## REQUIRED ACTION
Nothing may be dropped or added when the entries below are copied.

(SUPPLIED INFORMATION Opens)

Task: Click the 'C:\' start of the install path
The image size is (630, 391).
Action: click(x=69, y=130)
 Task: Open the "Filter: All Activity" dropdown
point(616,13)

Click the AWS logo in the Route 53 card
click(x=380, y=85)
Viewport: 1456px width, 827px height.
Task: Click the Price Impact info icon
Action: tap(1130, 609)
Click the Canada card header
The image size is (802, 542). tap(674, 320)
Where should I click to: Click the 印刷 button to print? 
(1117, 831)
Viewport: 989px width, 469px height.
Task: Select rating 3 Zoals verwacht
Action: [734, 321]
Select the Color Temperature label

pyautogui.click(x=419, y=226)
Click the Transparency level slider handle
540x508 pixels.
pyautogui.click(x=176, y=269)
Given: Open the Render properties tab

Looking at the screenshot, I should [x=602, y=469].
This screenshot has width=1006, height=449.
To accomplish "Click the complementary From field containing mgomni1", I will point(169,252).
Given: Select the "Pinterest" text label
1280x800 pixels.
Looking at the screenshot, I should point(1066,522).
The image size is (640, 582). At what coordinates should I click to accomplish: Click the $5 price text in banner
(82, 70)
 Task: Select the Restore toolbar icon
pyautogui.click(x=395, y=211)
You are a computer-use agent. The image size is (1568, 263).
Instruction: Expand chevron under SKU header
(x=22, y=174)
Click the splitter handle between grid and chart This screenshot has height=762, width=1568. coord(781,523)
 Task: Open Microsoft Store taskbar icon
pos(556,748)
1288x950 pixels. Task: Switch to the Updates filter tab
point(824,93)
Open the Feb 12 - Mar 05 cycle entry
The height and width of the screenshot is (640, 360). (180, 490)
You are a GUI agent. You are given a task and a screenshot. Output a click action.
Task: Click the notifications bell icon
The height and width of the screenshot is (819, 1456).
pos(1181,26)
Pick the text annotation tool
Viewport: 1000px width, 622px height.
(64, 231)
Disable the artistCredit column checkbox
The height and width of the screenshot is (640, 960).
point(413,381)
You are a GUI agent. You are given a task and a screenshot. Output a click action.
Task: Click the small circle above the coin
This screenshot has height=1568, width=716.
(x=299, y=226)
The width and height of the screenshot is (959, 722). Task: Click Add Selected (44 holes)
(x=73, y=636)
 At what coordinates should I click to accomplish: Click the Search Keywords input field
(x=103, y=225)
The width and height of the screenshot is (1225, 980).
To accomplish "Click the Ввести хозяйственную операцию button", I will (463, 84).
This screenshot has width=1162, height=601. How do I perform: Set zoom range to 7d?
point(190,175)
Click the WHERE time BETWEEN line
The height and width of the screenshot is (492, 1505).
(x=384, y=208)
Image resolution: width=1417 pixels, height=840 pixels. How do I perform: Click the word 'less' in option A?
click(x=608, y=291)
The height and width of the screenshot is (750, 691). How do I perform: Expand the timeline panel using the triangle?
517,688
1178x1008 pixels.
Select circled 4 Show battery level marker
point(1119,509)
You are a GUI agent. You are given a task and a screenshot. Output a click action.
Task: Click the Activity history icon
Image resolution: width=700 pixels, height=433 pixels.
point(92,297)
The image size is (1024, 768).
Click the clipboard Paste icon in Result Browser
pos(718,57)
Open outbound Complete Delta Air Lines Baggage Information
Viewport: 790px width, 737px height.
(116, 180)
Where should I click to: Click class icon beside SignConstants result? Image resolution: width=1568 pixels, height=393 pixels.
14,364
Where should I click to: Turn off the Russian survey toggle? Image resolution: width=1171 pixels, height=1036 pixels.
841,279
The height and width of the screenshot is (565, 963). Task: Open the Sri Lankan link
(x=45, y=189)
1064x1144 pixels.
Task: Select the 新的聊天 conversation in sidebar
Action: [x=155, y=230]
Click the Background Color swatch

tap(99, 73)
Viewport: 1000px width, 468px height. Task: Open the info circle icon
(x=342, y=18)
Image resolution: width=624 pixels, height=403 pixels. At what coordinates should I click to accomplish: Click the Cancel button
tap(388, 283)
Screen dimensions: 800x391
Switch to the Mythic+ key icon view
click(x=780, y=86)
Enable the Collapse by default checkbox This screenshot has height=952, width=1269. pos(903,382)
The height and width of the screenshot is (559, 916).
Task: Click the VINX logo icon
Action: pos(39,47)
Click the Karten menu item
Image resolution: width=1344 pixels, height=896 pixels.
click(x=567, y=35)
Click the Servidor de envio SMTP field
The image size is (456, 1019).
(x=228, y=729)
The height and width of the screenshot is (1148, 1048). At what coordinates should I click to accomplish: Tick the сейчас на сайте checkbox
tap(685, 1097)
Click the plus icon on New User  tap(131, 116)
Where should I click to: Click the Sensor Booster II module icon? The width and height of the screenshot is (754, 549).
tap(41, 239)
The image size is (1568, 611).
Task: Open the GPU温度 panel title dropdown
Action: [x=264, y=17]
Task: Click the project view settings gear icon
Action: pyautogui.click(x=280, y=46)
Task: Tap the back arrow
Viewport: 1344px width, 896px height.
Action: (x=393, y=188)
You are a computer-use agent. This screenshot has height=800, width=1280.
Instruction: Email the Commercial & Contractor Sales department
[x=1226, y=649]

(SUPPLIED INFORMATION Closes)

## ANSWER
Task: Click the 'C:\' start of the install path
The image size is (630, 391).
Action: click(x=69, y=130)
 Task: Open the "Filter: All Activity" dropdown
point(616,13)

Click the AWS logo in the Route 53 card
click(x=380, y=85)
Viewport: 1456px width, 827px height.
Task: Click the Price Impact info icon
Action: tap(1130, 609)
Click the Canada card header
The image size is (802, 542). tap(674, 320)
Where should I click to: Click the 印刷 button to print? 
(1117, 831)
Viewport: 989px width, 469px height.
Task: Select rating 3 Zoals verwacht
Action: [734, 321]
Select the Color Temperature label

pyautogui.click(x=419, y=226)
Click the Transparency level slider handle
540x508 pixels.
pyautogui.click(x=176, y=269)
Given: Open the Render properties tab

Looking at the screenshot, I should [x=602, y=469].
This screenshot has width=1006, height=449.
To accomplish "Click the complementary From field containing mgomni1", I will point(169,252).
Given: Select the "Pinterest" text label
1280x800 pixels.
Looking at the screenshot, I should point(1066,522).
The image size is (640, 582). At what coordinates should I click to accomplish: Click the $5 price text in banner
(82, 70)
 Task: Select the Restore toolbar icon
pyautogui.click(x=395, y=211)
You are a computer-use agent. The image size is (1568, 263).
Instruction: Expand chevron under SKU header
(x=22, y=174)
Click the splitter handle between grid and chart This screenshot has height=762, width=1568. coord(781,523)
 Task: Open Microsoft Store taskbar icon
pos(556,748)
1288x950 pixels. Task: Switch to the Updates filter tab
point(824,93)
Open the Feb 12 - Mar 05 cycle entry
The height and width of the screenshot is (640, 360). (180, 490)
You are a GUI agent. You are given a task and a screenshot. Output a click action.
Task: Click the notifications bell icon
The height and width of the screenshot is (819, 1456).
pos(1181,26)
Pick the text annotation tool
Viewport: 1000px width, 622px height.
(64, 231)
Disable the artistCredit column checkbox
The height and width of the screenshot is (640, 960).
point(413,381)
You are a GUI agent. You are given a task and a screenshot. Output a click action.
Task: Click the small circle above the coin
This screenshot has height=1568, width=716.
(x=299, y=226)
The width and height of the screenshot is (959, 722). Task: Click Add Selected (44 holes)
(x=73, y=636)
 At what coordinates should I click to accomplish: Click the Search Keywords input field
(x=103, y=225)
The width and height of the screenshot is (1225, 980).
To accomplish "Click the Ввести хозяйственную операцию button", I will (463, 84).
This screenshot has width=1162, height=601. How do I perform: Set zoom range to 7d?
point(190,175)
Click the WHERE time BETWEEN line
The height and width of the screenshot is (492, 1505).
(x=384, y=208)
Image resolution: width=1417 pixels, height=840 pixels. How do I perform: Click the word 'less' in option A?
click(x=608, y=291)
The height and width of the screenshot is (750, 691). How do I perform: Expand the timeline panel using the triangle?
517,688
1178x1008 pixels.
Select circled 4 Show battery level marker
point(1119,509)
You are a GUI agent. You are given a task and a screenshot. Output a click action.
Task: Click the Activity history icon
Image resolution: width=700 pixels, height=433 pixels.
point(92,297)
The image size is (1024, 768).
Click the clipboard Paste icon in Result Browser
pos(718,57)
Open outbound Complete Delta Air Lines Baggage Information
Viewport: 790px width, 737px height.
(116, 180)
Where should I click to: Click class icon beside SignConstants result? Image resolution: width=1568 pixels, height=393 pixels.
14,364
Where should I click to: Turn off the Russian survey toggle? Image resolution: width=1171 pixels, height=1036 pixels.
841,279
The height and width of the screenshot is (565, 963). Task: Open the Sri Lankan link
(x=45, y=189)
1064x1144 pixels.
Task: Select the 新的聊天 conversation in sidebar
Action: [x=155, y=230]
Click the Background Color swatch

tap(99, 73)
Viewport: 1000px width, 468px height. Task: Open the info circle icon
(x=342, y=18)
Image resolution: width=624 pixels, height=403 pixels. At what coordinates should I click to accomplish: Click the Cancel button
tap(388, 283)
Screen dimensions: 800x391
Switch to the Mythic+ key icon view
click(x=780, y=86)
Enable the Collapse by default checkbox This screenshot has height=952, width=1269. pos(903,382)
The height and width of the screenshot is (559, 916).
Task: Click the VINX logo icon
Action: pos(39,47)
Click the Karten menu item
Image resolution: width=1344 pixels, height=896 pixels.
click(x=567, y=35)
Click the Servidor de envio SMTP field
The image size is (456, 1019).
(x=228, y=729)
The height and width of the screenshot is (1148, 1048). At what coordinates should I click to accomplish: Tick the сейчас на сайте checkbox
tap(685, 1097)
Click the plus icon on New User  tap(131, 116)
Where should I click to: Click the Sensor Booster II module icon? The width and height of the screenshot is (754, 549).
tap(41, 239)
The image size is (1568, 611).
Task: Open the GPU温度 panel title dropdown
Action: [x=264, y=17]
Task: Click the project view settings gear icon
Action: pyautogui.click(x=280, y=46)
Task: Tap the back arrow
Viewport: 1344px width, 896px height.
Action: (x=393, y=188)
You are a computer-use agent. This screenshot has height=800, width=1280.
Instruction: Email the Commercial & Contractor Sales department
[x=1226, y=649]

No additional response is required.